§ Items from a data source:
[Start of section]
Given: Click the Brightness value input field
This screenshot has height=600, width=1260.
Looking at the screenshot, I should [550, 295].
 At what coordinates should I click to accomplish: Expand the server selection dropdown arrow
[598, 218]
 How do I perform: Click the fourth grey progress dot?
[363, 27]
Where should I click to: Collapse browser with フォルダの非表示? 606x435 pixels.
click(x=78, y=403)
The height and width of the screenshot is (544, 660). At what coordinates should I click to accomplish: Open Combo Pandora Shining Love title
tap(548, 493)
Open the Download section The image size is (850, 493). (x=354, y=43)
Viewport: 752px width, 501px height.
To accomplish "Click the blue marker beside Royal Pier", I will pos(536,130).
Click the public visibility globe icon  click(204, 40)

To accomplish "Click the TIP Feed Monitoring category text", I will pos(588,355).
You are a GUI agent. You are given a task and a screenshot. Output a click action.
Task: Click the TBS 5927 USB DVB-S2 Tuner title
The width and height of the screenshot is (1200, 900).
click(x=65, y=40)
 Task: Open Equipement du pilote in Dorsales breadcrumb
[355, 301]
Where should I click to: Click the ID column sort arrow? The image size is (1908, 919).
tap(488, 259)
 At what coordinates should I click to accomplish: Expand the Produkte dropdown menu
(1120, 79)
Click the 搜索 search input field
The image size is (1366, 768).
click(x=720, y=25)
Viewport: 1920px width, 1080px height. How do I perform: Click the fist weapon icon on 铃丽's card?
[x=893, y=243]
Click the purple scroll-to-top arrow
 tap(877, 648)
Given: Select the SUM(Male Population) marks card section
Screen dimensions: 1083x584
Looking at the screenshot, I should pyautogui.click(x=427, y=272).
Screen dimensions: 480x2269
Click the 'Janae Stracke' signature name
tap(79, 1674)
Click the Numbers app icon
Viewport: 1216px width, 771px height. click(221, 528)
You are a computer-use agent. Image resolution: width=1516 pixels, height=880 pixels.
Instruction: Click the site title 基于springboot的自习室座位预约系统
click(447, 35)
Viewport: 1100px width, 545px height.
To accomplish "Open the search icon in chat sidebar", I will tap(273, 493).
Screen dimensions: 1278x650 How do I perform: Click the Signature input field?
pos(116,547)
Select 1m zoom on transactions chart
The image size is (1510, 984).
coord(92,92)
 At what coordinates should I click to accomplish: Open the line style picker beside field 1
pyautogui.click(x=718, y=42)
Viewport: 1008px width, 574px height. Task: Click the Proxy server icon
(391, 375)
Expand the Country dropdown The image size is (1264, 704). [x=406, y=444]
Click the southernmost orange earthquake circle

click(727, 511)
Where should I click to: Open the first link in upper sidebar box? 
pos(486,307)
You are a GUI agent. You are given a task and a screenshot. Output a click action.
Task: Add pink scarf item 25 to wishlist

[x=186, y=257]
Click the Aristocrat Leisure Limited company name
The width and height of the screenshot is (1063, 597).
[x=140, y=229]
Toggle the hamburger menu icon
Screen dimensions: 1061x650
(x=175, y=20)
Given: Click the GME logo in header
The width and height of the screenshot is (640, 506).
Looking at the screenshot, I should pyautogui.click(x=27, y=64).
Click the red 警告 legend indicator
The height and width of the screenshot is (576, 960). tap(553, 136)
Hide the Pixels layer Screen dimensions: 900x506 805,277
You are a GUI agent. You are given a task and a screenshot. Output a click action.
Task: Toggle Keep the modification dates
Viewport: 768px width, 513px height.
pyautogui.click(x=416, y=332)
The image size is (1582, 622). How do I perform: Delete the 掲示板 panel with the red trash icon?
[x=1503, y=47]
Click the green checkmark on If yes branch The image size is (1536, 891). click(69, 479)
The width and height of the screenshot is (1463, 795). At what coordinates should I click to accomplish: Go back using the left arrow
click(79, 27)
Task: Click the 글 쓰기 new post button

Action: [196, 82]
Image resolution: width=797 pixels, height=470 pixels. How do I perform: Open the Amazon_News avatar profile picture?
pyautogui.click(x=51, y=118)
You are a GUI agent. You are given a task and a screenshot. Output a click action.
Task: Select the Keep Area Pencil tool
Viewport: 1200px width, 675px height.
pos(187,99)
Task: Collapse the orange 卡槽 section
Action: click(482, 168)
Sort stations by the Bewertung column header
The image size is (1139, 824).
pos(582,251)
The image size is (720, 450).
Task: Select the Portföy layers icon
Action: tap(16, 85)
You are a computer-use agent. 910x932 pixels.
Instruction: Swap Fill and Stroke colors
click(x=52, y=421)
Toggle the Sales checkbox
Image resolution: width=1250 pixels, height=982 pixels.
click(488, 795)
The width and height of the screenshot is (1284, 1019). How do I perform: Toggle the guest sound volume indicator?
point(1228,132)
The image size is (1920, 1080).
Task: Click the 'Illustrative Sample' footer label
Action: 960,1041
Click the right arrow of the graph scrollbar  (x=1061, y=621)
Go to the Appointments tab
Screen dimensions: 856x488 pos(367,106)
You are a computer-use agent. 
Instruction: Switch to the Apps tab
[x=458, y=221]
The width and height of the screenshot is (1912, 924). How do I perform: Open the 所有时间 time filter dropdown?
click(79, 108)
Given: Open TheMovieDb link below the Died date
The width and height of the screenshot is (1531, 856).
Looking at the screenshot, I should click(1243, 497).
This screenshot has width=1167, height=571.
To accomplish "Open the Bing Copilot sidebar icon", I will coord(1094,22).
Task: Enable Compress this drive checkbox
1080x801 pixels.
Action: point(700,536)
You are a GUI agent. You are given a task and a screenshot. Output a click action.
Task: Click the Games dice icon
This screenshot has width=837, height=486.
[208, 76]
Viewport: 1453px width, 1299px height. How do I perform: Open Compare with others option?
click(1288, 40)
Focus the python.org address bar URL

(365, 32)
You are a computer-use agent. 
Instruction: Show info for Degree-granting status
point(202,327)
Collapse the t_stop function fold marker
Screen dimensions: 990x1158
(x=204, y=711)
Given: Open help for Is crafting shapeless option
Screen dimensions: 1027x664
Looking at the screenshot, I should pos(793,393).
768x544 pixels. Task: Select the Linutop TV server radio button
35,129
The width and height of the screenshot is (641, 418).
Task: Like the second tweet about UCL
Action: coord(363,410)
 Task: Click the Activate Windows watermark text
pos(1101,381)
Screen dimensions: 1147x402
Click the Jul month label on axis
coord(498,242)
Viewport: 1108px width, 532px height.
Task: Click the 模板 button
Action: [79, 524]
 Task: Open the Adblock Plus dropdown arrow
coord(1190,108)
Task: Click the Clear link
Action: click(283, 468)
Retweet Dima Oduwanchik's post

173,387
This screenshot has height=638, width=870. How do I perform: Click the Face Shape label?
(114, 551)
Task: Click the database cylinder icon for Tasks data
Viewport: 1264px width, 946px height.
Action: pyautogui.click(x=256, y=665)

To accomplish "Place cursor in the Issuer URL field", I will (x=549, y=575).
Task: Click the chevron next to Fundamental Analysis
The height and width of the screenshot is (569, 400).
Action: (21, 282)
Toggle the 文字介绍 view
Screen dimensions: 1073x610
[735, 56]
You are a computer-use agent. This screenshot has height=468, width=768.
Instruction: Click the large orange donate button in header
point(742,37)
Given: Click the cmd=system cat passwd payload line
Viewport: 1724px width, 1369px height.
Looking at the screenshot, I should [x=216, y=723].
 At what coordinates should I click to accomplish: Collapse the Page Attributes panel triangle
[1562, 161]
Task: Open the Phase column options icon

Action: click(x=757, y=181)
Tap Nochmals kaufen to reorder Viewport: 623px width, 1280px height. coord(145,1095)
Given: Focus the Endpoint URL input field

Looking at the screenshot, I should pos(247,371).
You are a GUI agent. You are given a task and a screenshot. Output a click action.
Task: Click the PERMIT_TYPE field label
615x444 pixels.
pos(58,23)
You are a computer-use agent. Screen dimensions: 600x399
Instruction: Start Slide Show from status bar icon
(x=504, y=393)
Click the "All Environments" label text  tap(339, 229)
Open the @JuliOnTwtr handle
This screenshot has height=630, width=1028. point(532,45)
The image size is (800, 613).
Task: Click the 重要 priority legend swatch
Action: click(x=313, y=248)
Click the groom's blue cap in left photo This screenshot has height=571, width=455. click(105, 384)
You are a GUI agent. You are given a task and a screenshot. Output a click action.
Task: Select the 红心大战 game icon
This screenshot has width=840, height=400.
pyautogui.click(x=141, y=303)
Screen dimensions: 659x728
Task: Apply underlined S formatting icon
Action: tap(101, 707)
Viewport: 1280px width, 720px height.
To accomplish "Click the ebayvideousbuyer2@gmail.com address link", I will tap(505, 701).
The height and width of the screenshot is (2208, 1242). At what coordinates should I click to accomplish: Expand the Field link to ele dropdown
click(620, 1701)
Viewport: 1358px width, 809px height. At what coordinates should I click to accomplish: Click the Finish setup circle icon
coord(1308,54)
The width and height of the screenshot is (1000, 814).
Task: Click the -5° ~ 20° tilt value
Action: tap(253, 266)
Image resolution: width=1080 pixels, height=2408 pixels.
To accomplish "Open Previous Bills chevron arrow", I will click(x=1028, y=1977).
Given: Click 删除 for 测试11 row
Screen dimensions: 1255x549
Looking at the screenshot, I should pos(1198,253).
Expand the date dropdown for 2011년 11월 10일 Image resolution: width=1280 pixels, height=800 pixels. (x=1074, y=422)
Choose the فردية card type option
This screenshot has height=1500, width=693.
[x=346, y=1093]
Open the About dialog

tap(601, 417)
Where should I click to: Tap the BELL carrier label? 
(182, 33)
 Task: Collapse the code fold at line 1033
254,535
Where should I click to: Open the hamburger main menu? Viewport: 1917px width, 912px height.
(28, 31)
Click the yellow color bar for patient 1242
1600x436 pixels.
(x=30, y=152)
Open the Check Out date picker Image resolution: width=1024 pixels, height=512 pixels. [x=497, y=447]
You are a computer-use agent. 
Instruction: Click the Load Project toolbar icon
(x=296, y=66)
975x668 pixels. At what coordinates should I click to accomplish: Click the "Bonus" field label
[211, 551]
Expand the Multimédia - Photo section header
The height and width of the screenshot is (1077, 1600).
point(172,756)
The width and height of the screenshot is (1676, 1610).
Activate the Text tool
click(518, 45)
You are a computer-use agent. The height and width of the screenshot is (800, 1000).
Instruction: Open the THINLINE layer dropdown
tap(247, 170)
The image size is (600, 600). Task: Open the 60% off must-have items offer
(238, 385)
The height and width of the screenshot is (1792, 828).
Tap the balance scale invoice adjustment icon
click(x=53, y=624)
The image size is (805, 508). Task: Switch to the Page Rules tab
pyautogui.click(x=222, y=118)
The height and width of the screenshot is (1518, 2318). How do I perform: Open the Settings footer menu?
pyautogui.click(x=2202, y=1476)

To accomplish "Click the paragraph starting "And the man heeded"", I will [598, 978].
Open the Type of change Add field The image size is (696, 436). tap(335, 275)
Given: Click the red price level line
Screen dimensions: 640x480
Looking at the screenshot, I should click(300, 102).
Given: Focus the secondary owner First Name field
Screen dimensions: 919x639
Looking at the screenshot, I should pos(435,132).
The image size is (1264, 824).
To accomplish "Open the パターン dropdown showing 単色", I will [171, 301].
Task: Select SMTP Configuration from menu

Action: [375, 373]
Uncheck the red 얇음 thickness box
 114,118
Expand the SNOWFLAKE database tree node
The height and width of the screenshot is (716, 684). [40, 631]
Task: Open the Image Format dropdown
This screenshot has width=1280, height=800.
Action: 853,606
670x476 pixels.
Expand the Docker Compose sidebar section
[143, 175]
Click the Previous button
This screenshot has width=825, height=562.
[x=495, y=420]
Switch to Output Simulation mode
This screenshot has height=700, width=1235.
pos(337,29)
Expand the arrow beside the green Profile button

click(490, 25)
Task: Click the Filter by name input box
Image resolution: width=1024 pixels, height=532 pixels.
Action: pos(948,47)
[End of section]
§ What is being asked:
Your task is to retype the entries verbatim, starting with the line that holds "Open the Check" and stopping after the line that holds "The height and width of the screenshot is (1792, 828).".

§ Result of the task:
Open the Check Out date picker Image resolution: width=1024 pixels, height=512 pixels. [x=497, y=447]
You are a computer-use agent. 
Instruction: Click the Load Project toolbar icon
(x=296, y=66)
975x668 pixels. At what coordinates should I click to accomplish: Click the "Bonus" field label
[211, 551]
Expand the Multimédia - Photo section header
The height and width of the screenshot is (1077, 1600).
point(172,756)
The width and height of the screenshot is (1676, 1610).
Activate the Text tool
click(518, 45)
You are a computer-use agent. The height and width of the screenshot is (800, 1000).
Instruction: Open the THINLINE layer dropdown
tap(247, 170)
The image size is (600, 600). Task: Open the 60% off must-have items offer
(238, 385)
The height and width of the screenshot is (1792, 828).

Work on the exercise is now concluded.